Court rejects ANZ bid to have case thrown out
A New Zealand court has rejected an application by ANZ to throw out a $NZ80m ($75m) claim against the bank.
A New Zealand court has rejected an application by ANZ to throw out a $NZ80m ($75m) claim against the bank by 550 local investors in a Ponzi scheme.
The investors allege they lost $NZ115m to Ross Asset Management and have mounted a negligence claim against the country’s largest bank.
They claim the bank either knew or should have known that Wellington financial adviser David Ross was operating New Zealand’s biggest Ponzi scheme, which collapsed in 2013.
Ross, who was an ANZ client for 20 years, was reportedly released from prison in March, having been granted parole after serving six years of his nearly 11-year sentence for fraud.
Investors allege the bank knew Ross’s accounts were being operated suspiciously, using money from clients’ investment accounts to pay back debt into another account at least 100 times.
The investors’ lawyer, Justin Smith, told the High Court ANZ knew money from the client account was to be held for client purposes only. The bank, he said, should have acted when it saw the money was being used for other purposes.

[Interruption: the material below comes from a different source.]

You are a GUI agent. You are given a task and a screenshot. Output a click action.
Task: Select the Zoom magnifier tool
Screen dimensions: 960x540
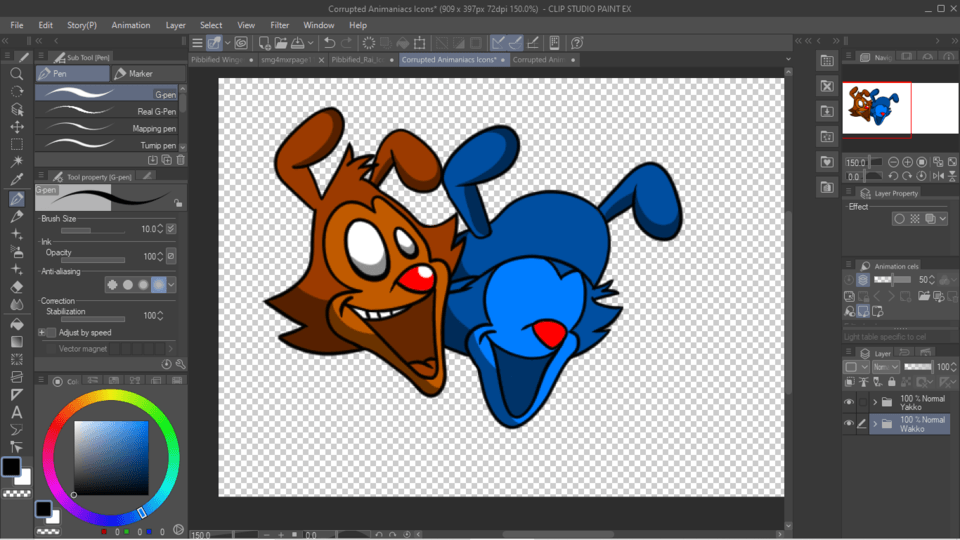(17, 74)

“Now we have these clients of RAM paying RAM’s rent — $NZ7900, bank fees again, wages again, paying for the BMW again, again RAM’s rent — $NZ9400, Mr and Mrs Ross get $NZ881 ... somebody’s credit cards get paid,” Mr Smith said.

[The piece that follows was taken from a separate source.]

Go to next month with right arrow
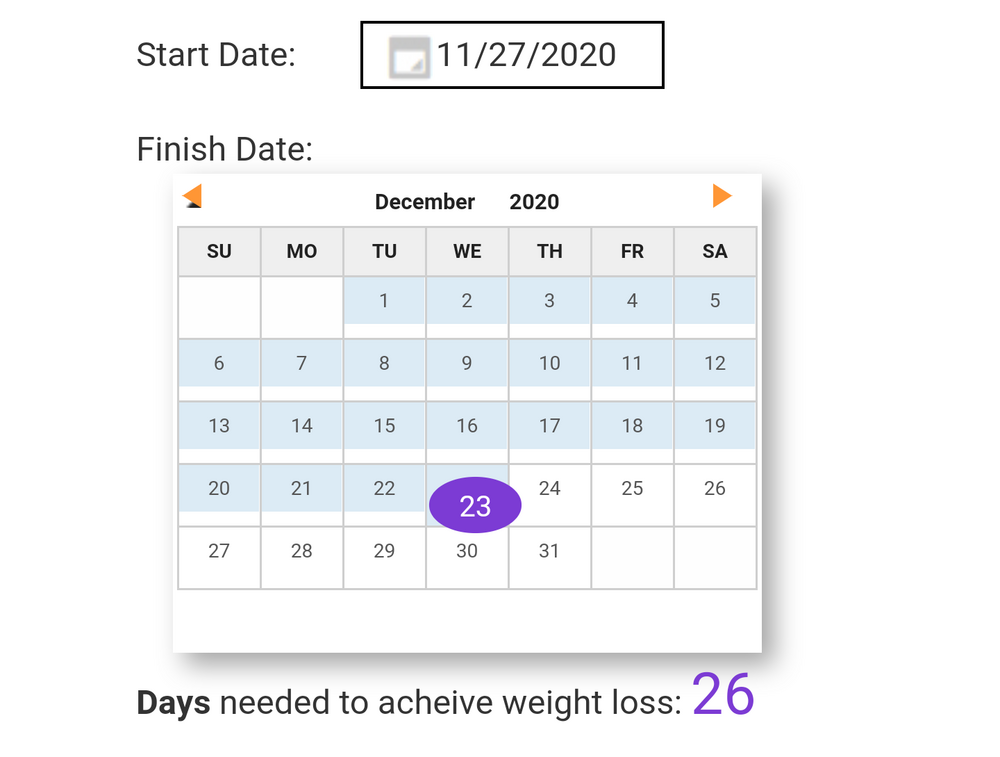 [x=722, y=196]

“We are alleging that the bank knew Mr Ross or his company held money on trust for beneficiaries and that he was spending it on things that had precisely nothing to do with anything for which those funds were held on trust [for] and that the bank knew it.”
ANZ says in its defence that it was misled by Ross, too.
The class action is being funded by a New Zealand-based litigation group.